(Available records):

++++++++

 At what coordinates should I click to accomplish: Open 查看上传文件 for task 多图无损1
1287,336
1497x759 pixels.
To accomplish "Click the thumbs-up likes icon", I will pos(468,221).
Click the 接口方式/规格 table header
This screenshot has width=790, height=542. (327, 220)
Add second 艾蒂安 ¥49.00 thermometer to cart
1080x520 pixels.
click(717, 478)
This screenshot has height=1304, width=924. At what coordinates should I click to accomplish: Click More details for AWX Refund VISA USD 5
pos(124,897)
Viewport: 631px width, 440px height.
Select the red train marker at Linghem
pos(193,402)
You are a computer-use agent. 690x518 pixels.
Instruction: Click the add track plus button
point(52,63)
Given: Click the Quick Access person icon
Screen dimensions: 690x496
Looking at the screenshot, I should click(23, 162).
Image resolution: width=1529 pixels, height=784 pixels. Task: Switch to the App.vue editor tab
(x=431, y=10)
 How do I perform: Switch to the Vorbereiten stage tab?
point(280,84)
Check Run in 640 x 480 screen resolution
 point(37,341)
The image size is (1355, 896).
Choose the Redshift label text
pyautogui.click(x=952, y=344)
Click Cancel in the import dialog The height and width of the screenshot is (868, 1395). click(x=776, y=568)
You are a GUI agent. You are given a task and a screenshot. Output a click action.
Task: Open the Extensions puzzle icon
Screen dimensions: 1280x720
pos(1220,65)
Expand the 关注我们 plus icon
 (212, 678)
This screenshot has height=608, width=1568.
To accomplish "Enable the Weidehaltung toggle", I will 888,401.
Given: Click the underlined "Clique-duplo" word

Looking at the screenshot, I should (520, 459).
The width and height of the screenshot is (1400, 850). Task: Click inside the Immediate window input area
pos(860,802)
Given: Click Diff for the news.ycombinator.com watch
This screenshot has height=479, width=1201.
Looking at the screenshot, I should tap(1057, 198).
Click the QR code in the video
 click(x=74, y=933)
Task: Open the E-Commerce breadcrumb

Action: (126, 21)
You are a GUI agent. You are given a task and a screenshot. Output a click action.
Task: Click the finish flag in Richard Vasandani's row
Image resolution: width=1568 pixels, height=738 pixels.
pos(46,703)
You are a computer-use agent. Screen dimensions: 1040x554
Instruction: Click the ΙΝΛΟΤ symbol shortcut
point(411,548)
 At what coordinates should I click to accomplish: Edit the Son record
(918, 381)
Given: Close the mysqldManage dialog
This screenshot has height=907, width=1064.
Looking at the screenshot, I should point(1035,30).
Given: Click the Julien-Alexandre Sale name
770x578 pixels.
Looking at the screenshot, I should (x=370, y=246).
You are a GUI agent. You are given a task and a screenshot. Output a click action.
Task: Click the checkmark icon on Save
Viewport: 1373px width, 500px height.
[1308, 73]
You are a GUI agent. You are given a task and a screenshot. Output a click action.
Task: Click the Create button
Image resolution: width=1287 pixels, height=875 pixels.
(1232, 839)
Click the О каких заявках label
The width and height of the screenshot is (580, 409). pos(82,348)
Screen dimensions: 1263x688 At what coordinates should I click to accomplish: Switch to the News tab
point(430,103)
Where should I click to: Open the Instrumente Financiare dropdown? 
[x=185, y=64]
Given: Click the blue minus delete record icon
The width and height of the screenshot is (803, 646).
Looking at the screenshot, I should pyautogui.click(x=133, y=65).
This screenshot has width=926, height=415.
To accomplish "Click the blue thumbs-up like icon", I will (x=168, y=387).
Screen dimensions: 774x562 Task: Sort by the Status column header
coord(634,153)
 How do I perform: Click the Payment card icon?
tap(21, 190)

++++++++

(Prompt):
Search the records above for the string "computer". Copy every line that contains it.

(Answer to this problem):
You are a computer-use agent. 690x518 pixels.
You are a computer-use agent. Screen dimensions: 1040x554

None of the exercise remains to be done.